#### Problem to work on:
Somewhere below are a line with "Task: Click the BARKSIDE\Domain" and a later line with "Task: Select the Education menu item". Output exactly those lines and all lines between them.

Stored records
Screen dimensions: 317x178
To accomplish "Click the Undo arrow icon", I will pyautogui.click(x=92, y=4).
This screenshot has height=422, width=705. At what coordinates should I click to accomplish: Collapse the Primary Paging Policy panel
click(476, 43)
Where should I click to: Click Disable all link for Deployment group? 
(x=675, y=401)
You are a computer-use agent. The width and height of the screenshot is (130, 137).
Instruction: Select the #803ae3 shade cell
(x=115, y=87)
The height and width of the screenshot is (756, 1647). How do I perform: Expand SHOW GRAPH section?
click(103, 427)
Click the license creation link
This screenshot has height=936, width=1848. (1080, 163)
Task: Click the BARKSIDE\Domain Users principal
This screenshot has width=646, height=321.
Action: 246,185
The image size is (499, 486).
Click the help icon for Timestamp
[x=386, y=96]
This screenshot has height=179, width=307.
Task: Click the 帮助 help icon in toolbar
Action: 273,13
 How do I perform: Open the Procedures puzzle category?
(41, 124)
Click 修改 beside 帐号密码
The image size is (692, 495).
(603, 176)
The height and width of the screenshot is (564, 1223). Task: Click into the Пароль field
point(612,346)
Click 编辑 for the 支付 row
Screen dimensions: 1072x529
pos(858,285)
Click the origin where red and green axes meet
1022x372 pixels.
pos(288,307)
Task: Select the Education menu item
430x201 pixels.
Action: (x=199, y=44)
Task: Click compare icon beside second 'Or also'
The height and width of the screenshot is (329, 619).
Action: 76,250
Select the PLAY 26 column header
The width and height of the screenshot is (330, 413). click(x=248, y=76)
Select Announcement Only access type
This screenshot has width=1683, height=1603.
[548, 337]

#### Answer area:
Task: Click the BARKSIDE\Domain Users principal
This screenshot has width=646, height=321.
Action: 246,185
The image size is (499, 486).
Click the help icon for Timestamp
[x=386, y=96]
This screenshot has height=179, width=307.
Task: Click the 帮助 help icon in toolbar
Action: 273,13
 How do I perform: Open the Procedures puzzle category?
(41, 124)
Click 修改 beside 帐号密码
The image size is (692, 495).
(603, 176)
The height and width of the screenshot is (564, 1223). Task: Click into the Пароль field
point(612,346)
Click 编辑 for the 支付 row
Screen dimensions: 1072x529
pos(858,285)
Click the origin where red and green axes meet
1022x372 pixels.
pos(288,307)
Task: Select the Education menu item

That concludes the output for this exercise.